Final exams "officially" begin today. However, since our seniors need to have grades calculated a day early, we've been on block schedule for the last two days giving final in the final block of the day. Today we go to the familiar two 2:15 long final periods with a 20 minute break in between, and release at 12:20. (Sigh of relief).
Today is also the day I buy lunch for my advanced class "Digital Dogz" seniors. I have 18 graduating this year, some of whom I have taught every single day of their high school career. It's been my tradition to buy pizza on this day following our "final" period together. I always buy really good pizza, not crappy cheap delivery. But I have to qualify that by explaining that the owner of the "gourmet" pizza shop in town also happens to be my landlord at the moment and always gives me a killer deal. I will spend about three hours with these 18 kids today, and then say goodbye.
I really hate goodbyes. I remember being with my grandmother at the airport when she said goodbye to her sister after a long visit. I saw my grandmother cry for the first and only time ever. Some of you (2) may have read the essay I wrote for The Apple that explained how I laughed at my 4th grade teacher for crying when he said goodbye to us on the last day of school. Poor judgment on my young part. I invest a major portion of my day, and my life, to these young people who then go out into the big-wide-world and I never hear from again.
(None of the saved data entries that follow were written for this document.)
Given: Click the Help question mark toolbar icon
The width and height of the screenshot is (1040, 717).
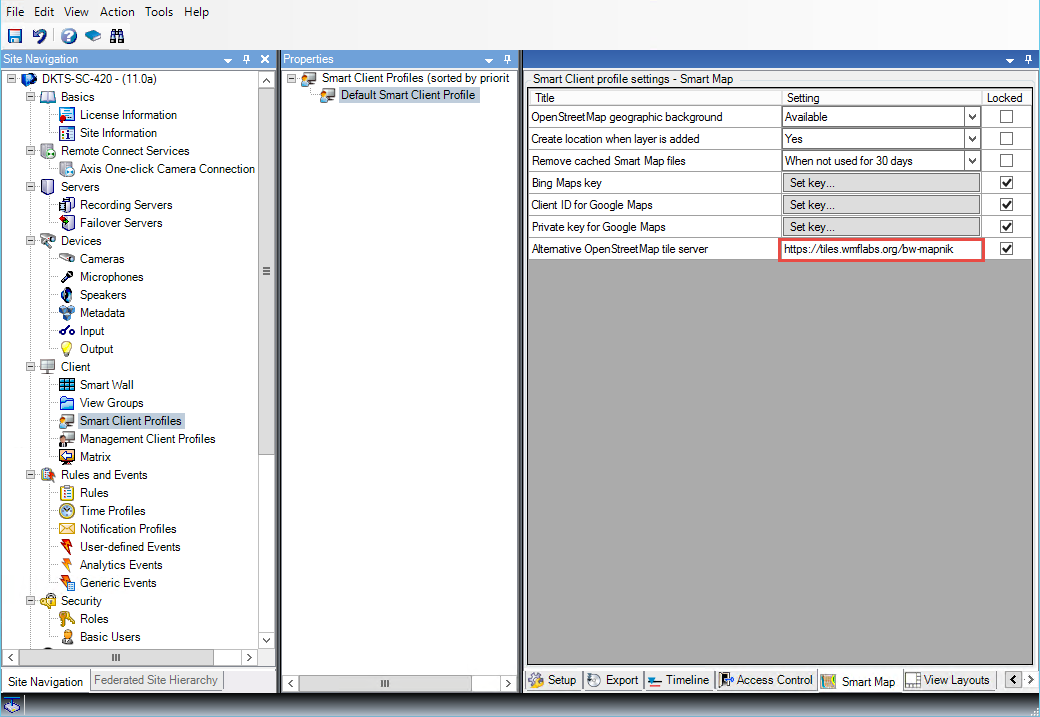Looking at the screenshot, I should pyautogui.click(x=68, y=36).
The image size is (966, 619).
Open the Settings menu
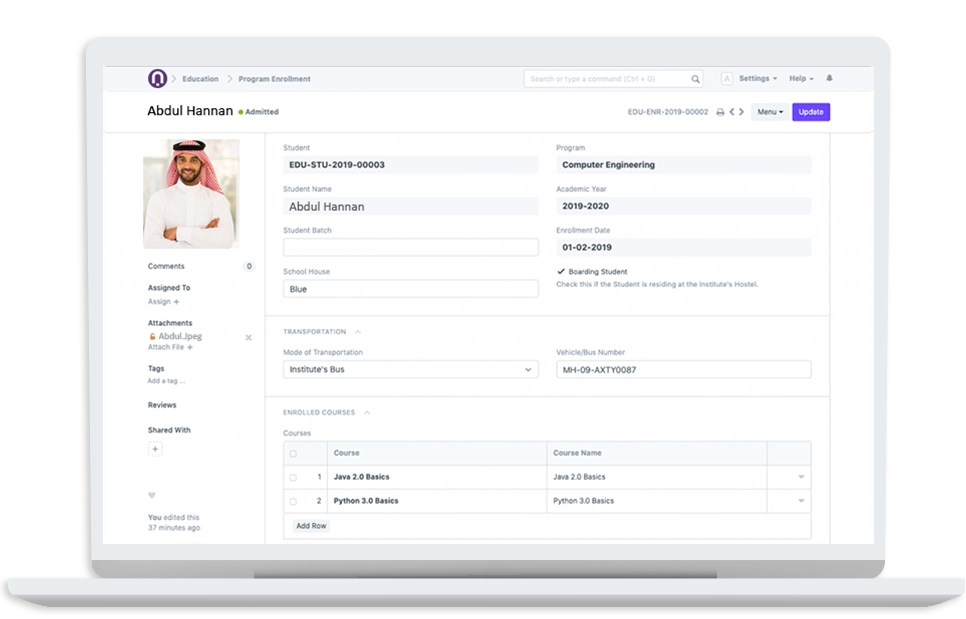(x=755, y=78)
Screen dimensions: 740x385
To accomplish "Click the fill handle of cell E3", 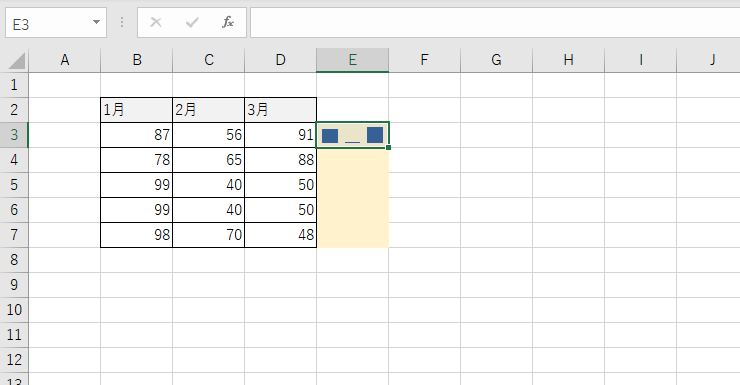I will click(388, 148).
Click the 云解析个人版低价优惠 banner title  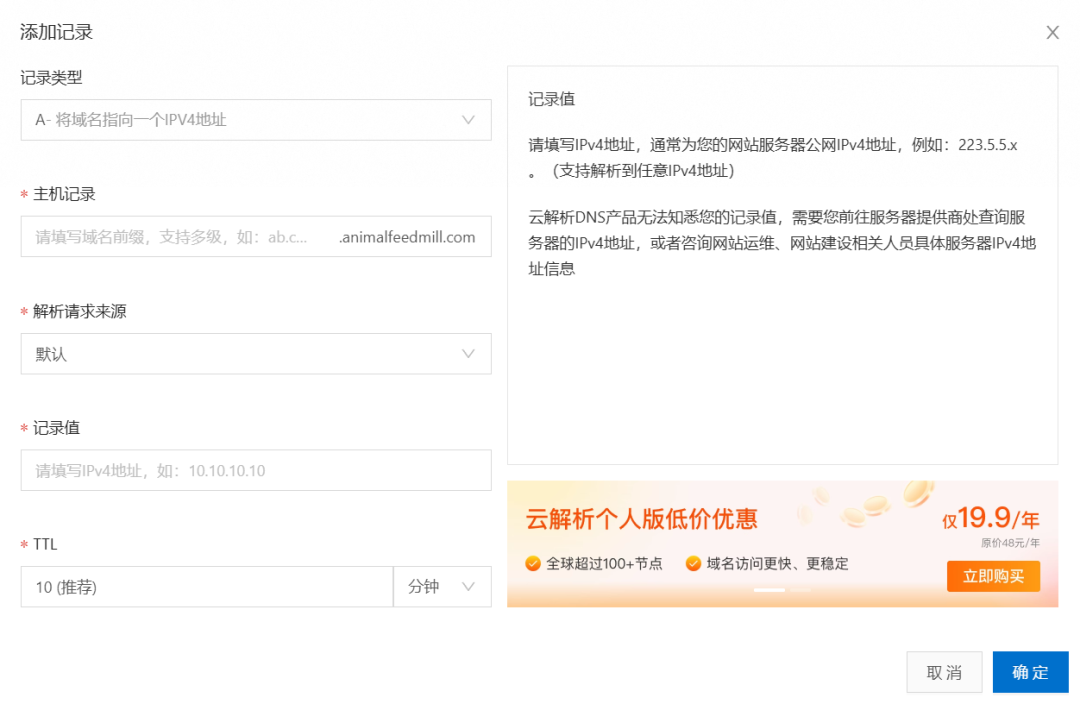pos(641,519)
Facebook helps me keep in touch, or at least monitor some of their good news. And some of my students come back to visit me often. One of my former students is even teaching two of my own children Tae Kwon Do. Two others are currently coaches on campus. Two are at USC and are going to be seniors next year. One of them is at Lucas Arts on an internship this summer. I've sent students to Standford, Yale, and a long list of other great colleges. Many end up in careers related to what I taught them in high school, so I must be doing something right.
Finals are about closure and promotion. Without them we could not justifiably pass our student up to the next rung of their latter, the next plateau of their lives, their next windmill to conquer. If we don't let the current ones move on, then we'll never get a new group to teach, because we can only teach so many at one time. Our students outgrow us and hopefully absorb all that we have to offer. My seniors this year are a hardworking and creative bunch. I will miss them.